2.Bu nedenle 7 Ekim bir başlangıç değil, zulmün, soykırımın ivmelenmesidir.
3.Sömürgeci emperyalizmin siyonist terör karakolunun şer hedefi; Filistin davasını yok etmek , Filistin’i haritadan tamamen silmek,Doğu Akdeniz’de enerji odaklı yeni sömürge düzenini bölgeye dayatmak ve bunun için başta Suriye,Lübnan ve Irak olmak üzere bölge haritalarını değiştirmektir.
4.İsrail, işgalcidir. İşgalci gayri ahlaki, gayri hukuki, gayri meşrudur ve gayri meşru olanın meşru müdafaa hakkı yoktur.
5.İsrail’in işgal ettiği topraklarda yerinden yurdundan edilmiş Filistinlilere, ” mülteci” yaşadıkları yere de, “mülteci kampı” denilemez. Onlar topraklarının asli sahibidirler.
6.Haritalarda İsrail, toprakları kendine ait bir ülkeymiş gibi gösterilemez. O haritalarda ancak, işgal ettiği topraklarda sömürgeci emperyalizmin siyonist-terör karakolu olarak gösterilebilir.
7.”Medeniyet” ve “Medeni olan” kimdir sorusunun cevabı bir kez daha netleşmiştir.
Sömürgeci, işgalci, soykırımcı olandan medeniyet tarifi çıkmaz, “medeni” sıfatı taşıyamaz. “Medeniyet” tarifini ancak vatanlarını canları pahasına koruyanlar yapabilir. Yeryüzünün en “medeni insanı”; küçücük boylarıyla kocaman yürekleriyle korkuyu yenen Gazzeli, Filistinli çocuklardır.
8.İçindeki, sömürgeci ve kendinden olmayanı ötekileştiren iki şer damarı köreltemediği sürece Batı, gerçek medeniyetin temsilcisi olamaz.
9.Uluslararası kurumlar, uluslarası aktörler, uluslararası hukuk, uluslarası düzen, uluslararası anlaşmalar gibi “uluslararası” sıfatı taşıyan ne varsa etkisi ve değeri yoktur.
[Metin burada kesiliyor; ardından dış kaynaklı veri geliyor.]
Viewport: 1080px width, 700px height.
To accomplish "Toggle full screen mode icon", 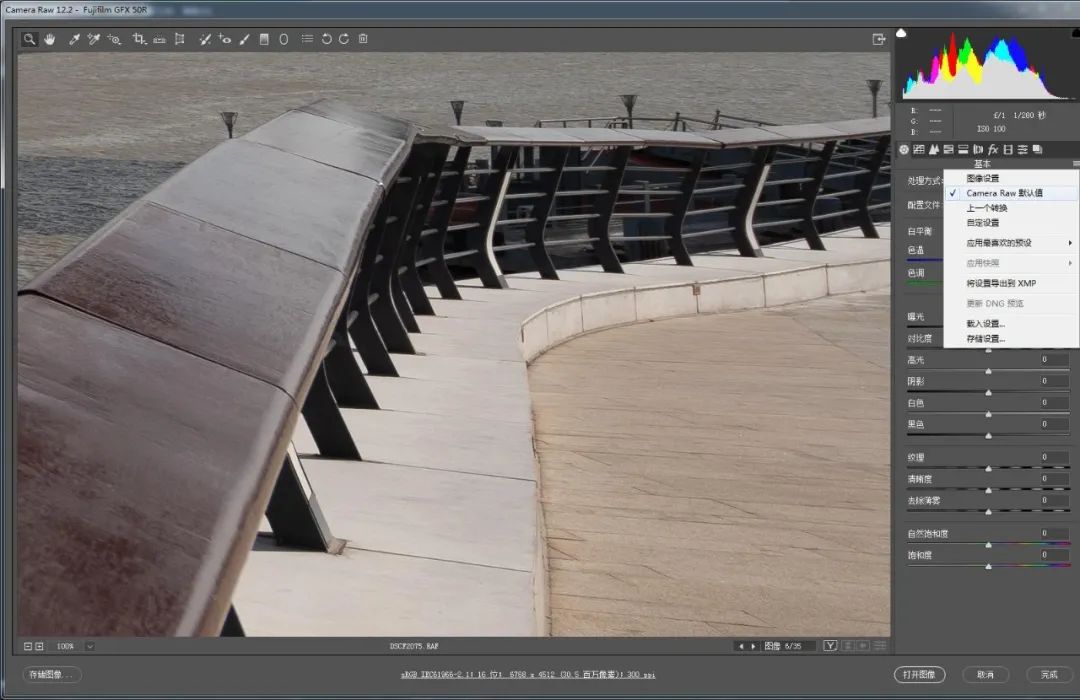I will point(879,39).
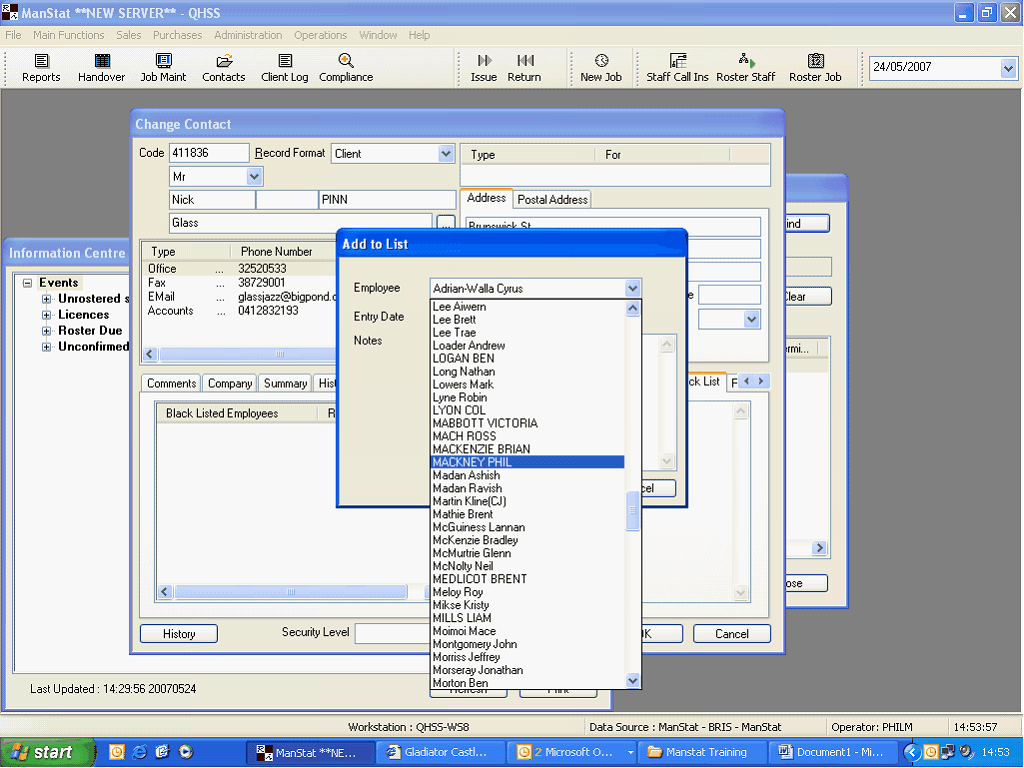Click the Contacts toolbar icon

pyautogui.click(x=223, y=68)
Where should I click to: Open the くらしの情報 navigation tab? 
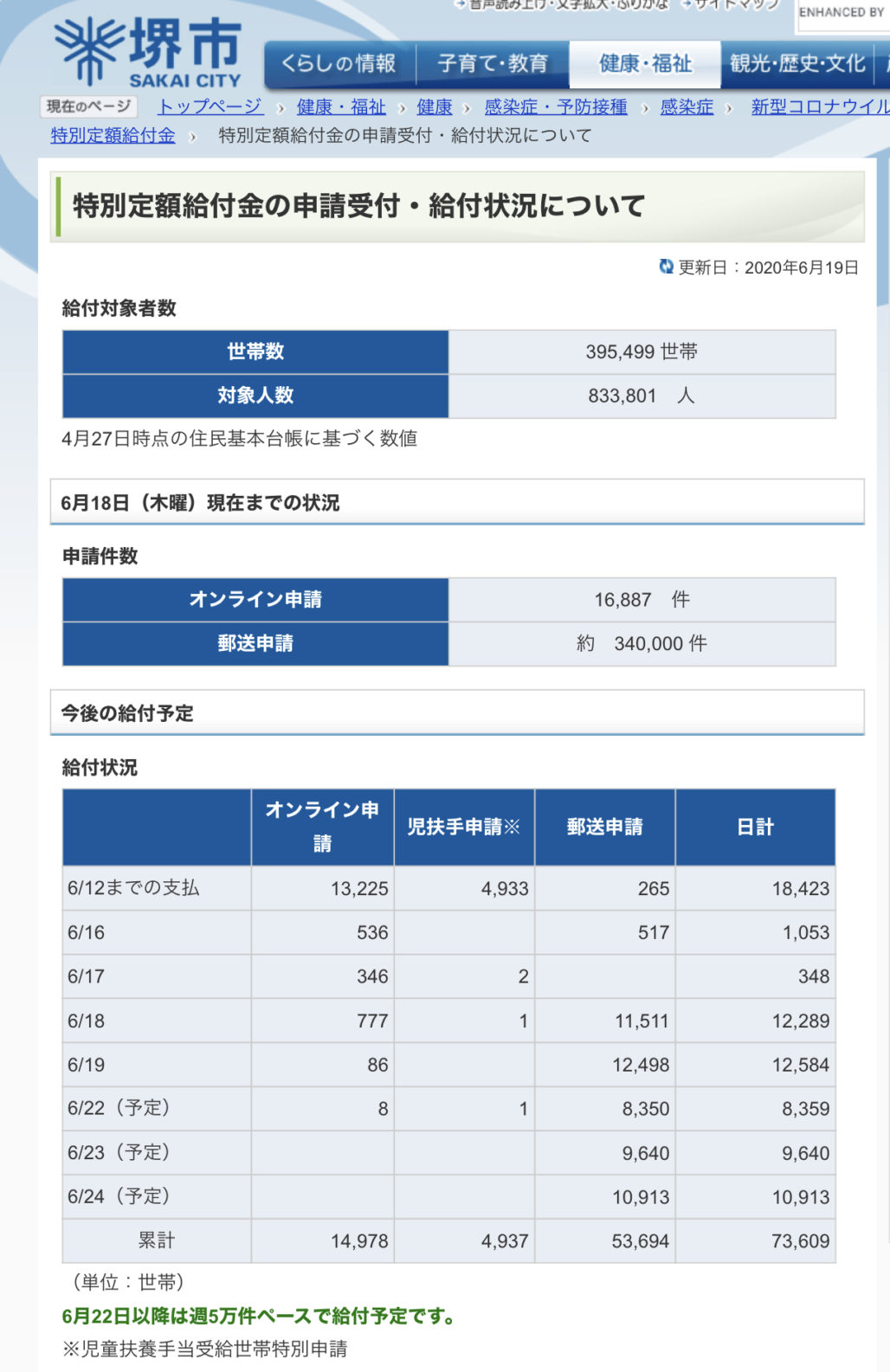coord(339,64)
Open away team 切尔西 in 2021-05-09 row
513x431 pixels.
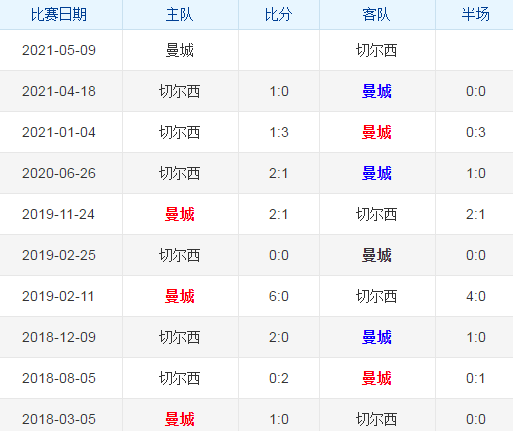click(x=376, y=50)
10.Birleşmiş Milletler’in (BM) yerinde yeller esmektedir. Bırakınız dünyayı korumayı, İsrail’in saldırganlığı karşısında kendini koruyamaz duruma düşmüştür.
11.Yeryüzünde insanlık adına işleyen, hak,hukuk,adaleti önceleyen küresel bir düzen yoktur. Aksine insanlığı hedef alan, sürekli mazlum üreten bir sömürü düzeni vardır ki, insanlığın başına beladır.
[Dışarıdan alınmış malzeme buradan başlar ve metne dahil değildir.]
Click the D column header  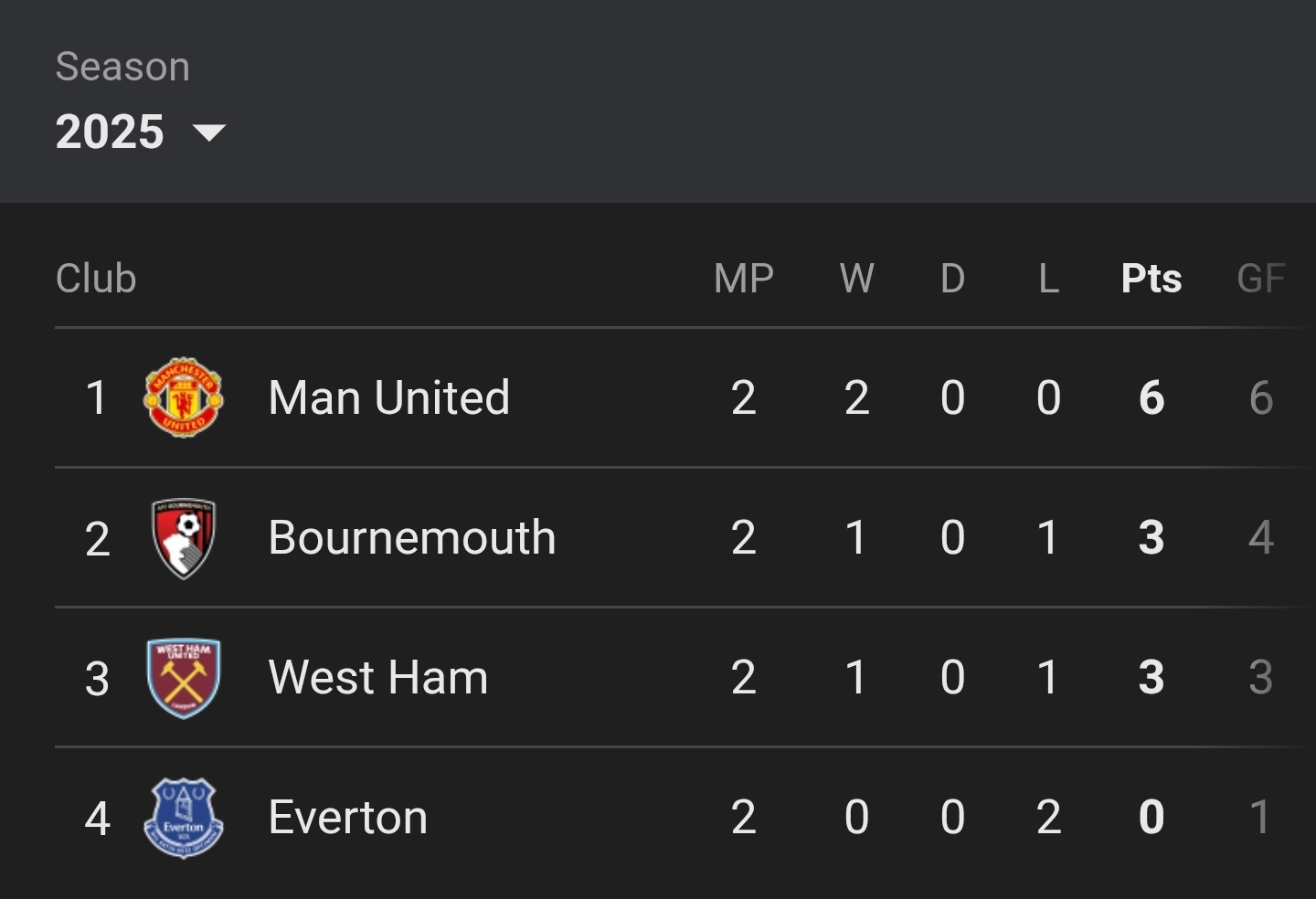click(x=953, y=279)
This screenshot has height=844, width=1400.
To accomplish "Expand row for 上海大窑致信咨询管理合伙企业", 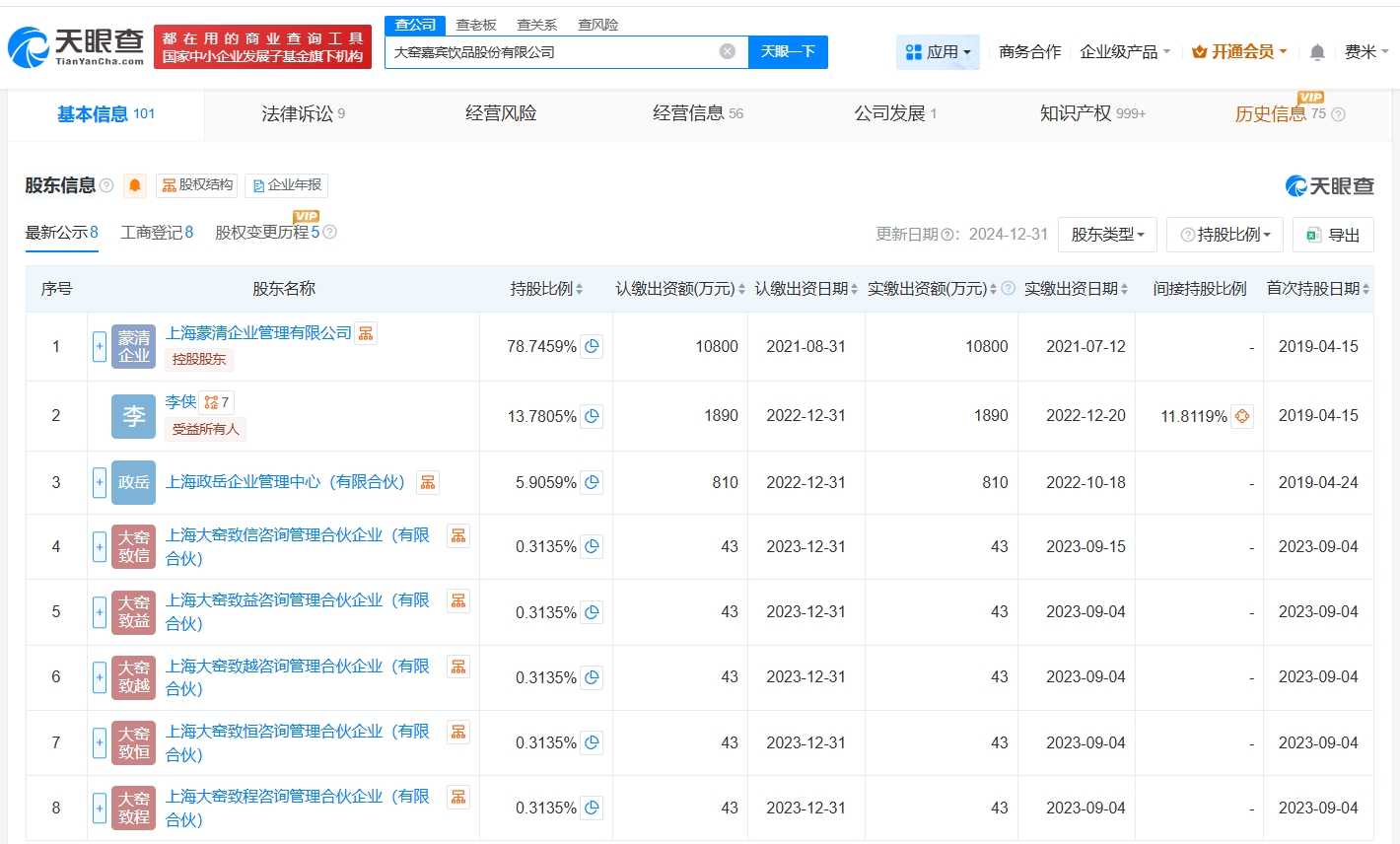I will coord(100,546).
12.Yeryüzüne ve insanlığa musallat olan sömürgeci,işgalci emperyalizm ve tüm unsurları yeryüzünden silinmedikçe, insanlık gün yüzü göremeyecektir.
13.İslam coğrafyasının mazlum halklarının başlarına musallat olmuş kukla rejimler , devşirilmiş yönetimler, kuklalaştırılmış yöneticiler eliyle İslam coğrafyasında müslümanın müslümana düşman kılınması sömürgeci,işgalci haçlı-siyonist emperyalizmin en büyük şer başarısıdır.
14.İslamın dahili düşmanlarını, harici düşmanlarıyla birlikte bertaraf edemedikçe bu şer başarı sonuç almaya devam edecektir.
15.Yeryüzünde sadece yüreği çoraklaşmamış, zihni kelepçeli olmayanlar küresel vicdanı temsil edebilirler.
16.Yeni bir tarih yazımına, yeni bir düzen inşasına ihtiyaç vardır. Hakkın, batıla karşı vereceği mücadeleyle kurulacak adil bir düzene ihtiyaç vardır.
17.Türkiye mazlumların son kalesi, nefesi ve umududur. Sömürgeci, işgalci Haçlı-siyonist emperyalizmin şer hedefinin önündeki tek engeldir. Onun için de hedeftir.
18.Türkiye’in iç cephesinde karışıklık çıkarmak bu hedefinin şer yöntemidir. İç cephede emperyalizm plastik suratlılarıyla kafaları karıştırmak, zihinleri bulandırmak bu şer yöntemin dayanaklarıdır. Bu zeminde; açık bir soykırım karşısında, 76 yıldır süren zulmün karşısında;”ama Hamas’ta…”, diye cümle kuranlar, tarafsızlık yaftasıyla 4 maymunu oynayanlar, şer yöntemin sonuç almış halidir.
18.Emperyalizme karşı direnen kazanır.